Retour de la pause. Finale du 23e concerto pour piano de Mozart. Enfin, du répertoire plus accessible. Là, Quynh joue plusieurs passages. Le très bon soliste donne une interprétation brillante, mais unique; il n’a pas le temps de rejouer son mouvement. Nous enchaînons avec le finale du 18e concerto pour contrebasse de Sperger, un compositeur contrebassiste allemand plus ou moins contemporain de Schubert et Rossini, si j’ai bien compris. Le jeune bassiste joue d’une basse qui n’en est pas vraiment une, l’accord est totalement différent et très intéressant: de bas en haut: si fa# si ré#, si ma mémoire est bonne. Il improvise les cadences. Pièce très intéressante, en vérité, bien jouée. C’est fascinant de voir ce qui se passe dans la tête d’un instrumentiste qui change les conditions de son instrument.
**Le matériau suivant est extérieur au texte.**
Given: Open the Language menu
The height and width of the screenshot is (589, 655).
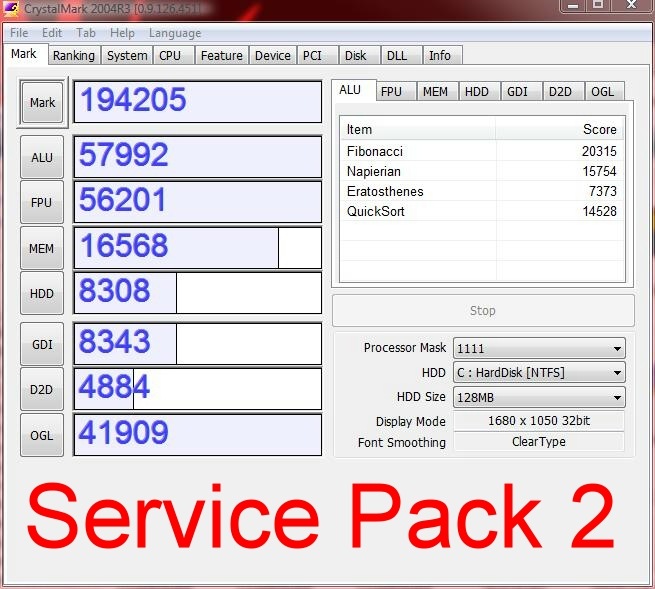Looking at the screenshot, I should tap(175, 33).
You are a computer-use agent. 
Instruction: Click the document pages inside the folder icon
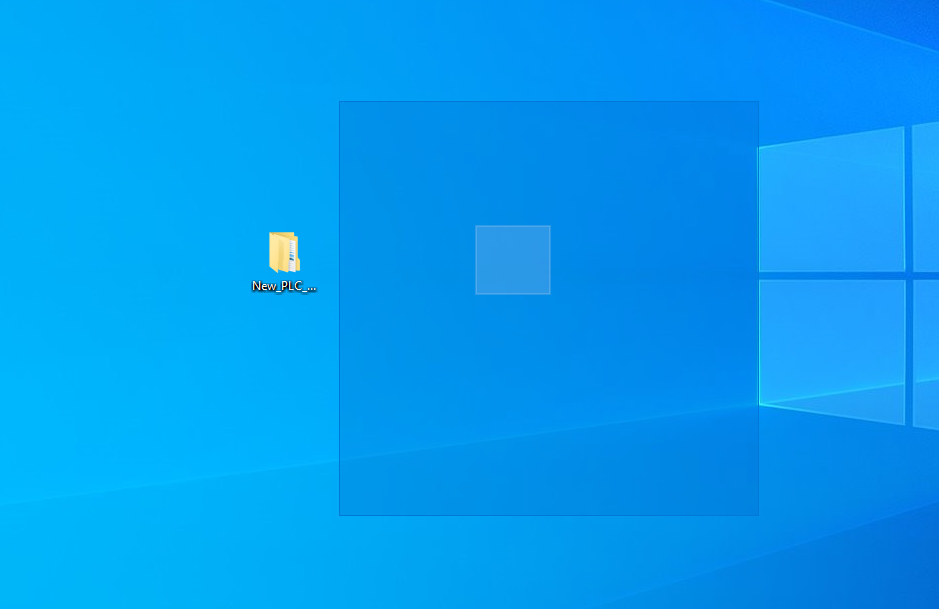coord(291,254)
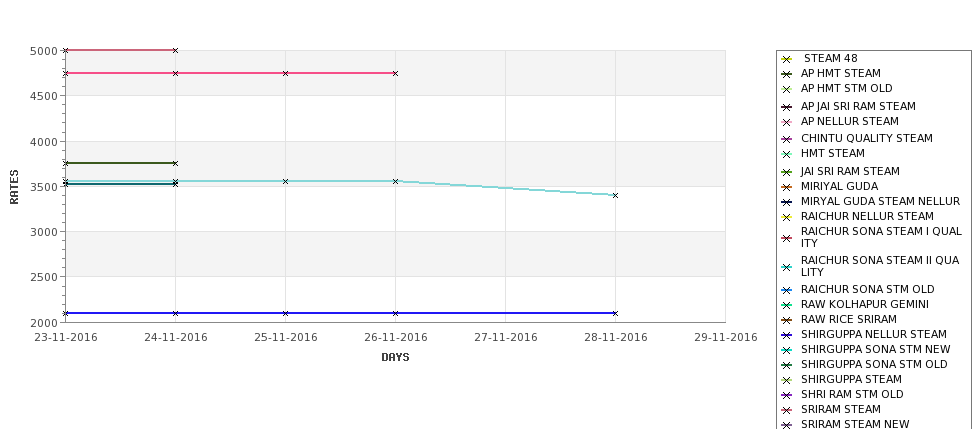Click the MIRIYAL GUDA legend marker icon
Viewport: 975px width, 429px height.
click(786, 187)
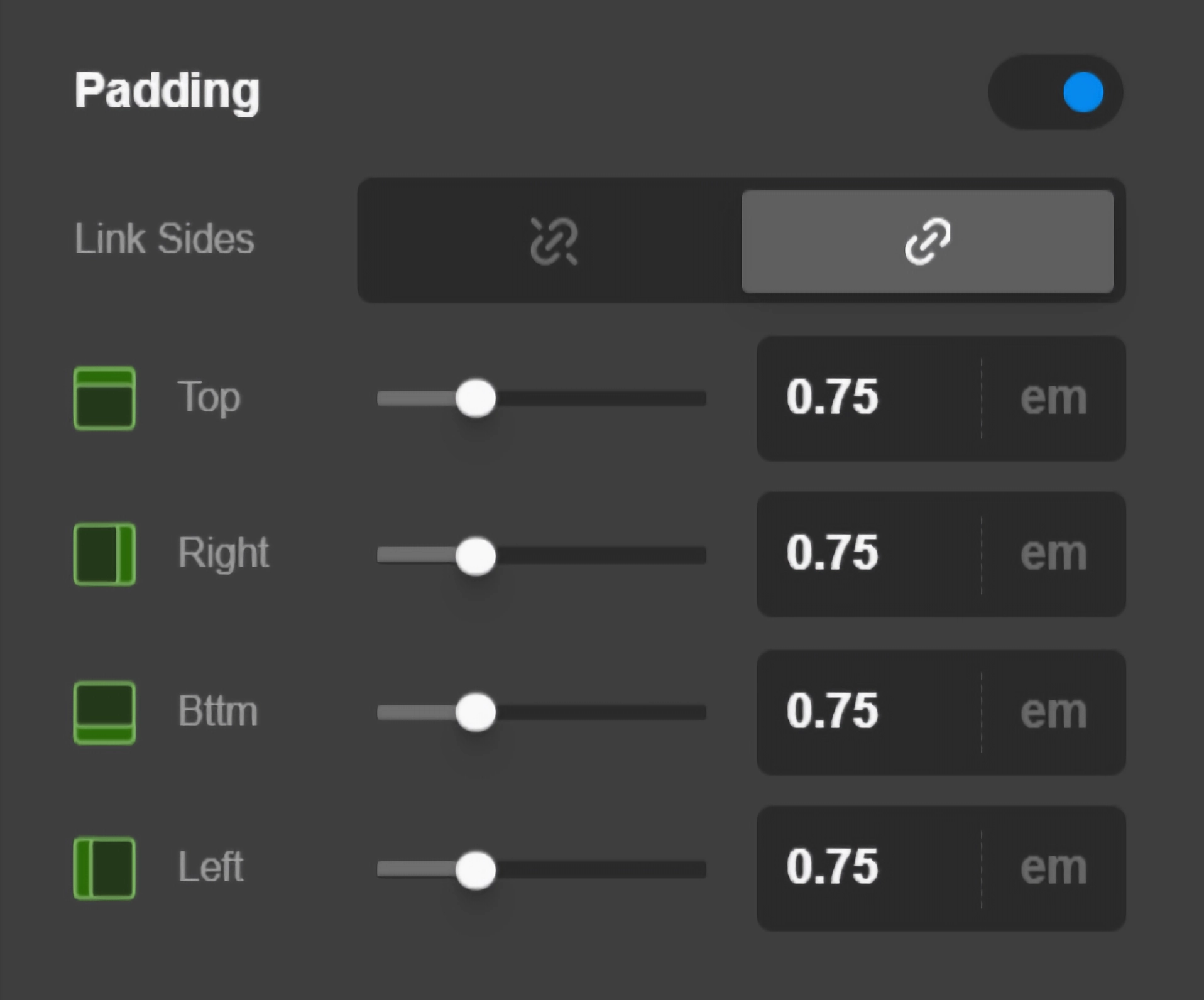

Ensuite, ben il y a le prof du précédent, Ali Kian Yazdanfar, contrebassiste solo de l’OSM, qui joue le concerto de Bottesini. Comme le concerto est court, il sera joué en entier. C’est une pièce fascinante, surprenante de modernité pour un contemporain, lui aussi, de Rossini. J’avais entendu parler, en très grand bien, d’Ali par Mario Lamarre, mon luthier, pendant qu’il fabriquait une basse à son intention. Je ne suis pas déçu. Magnifique musicien, qui commente ce qu’il joue à l’orchestre en toute simplicité, et qui joue avec élégance et facilité un concerto qui le fait se promener dans la stratosphère de la contrebasse.
Je me fais mentalement la remarque que j’en reviens à peine de la chance de Quynh: sa première expérience d’orchestre, elle accompagne une des plus grosses pointures de Montréal!!!
La soirée de lecture se termine sur le Finale du 5e concerto pour violon de Mozart. La jeune violoniste, qui joue probablement des cadences originales, joue avec entrain et liberté. Frédéric lui offre de diriger l’orchestre en jouant, pour la seconde lecture. Elle accepte et joue avec encore plus de joie que la première fois.
Au total, une soirée très agréable, en vérité, où j’ai découvert quatre œuvres et un compositeur que je ne connaissais pas, mais aussi l’hummus au chocolat! Et, finalement, moi aussi j’ai accompagné Ali!…
… Et Frédéric? Il s’assure que tout marche rondement. C’est pas mal tout ce qu’il peut faire dans le très bref temps disponible, et il le fait très bien. En fait, il sourit tout le temps.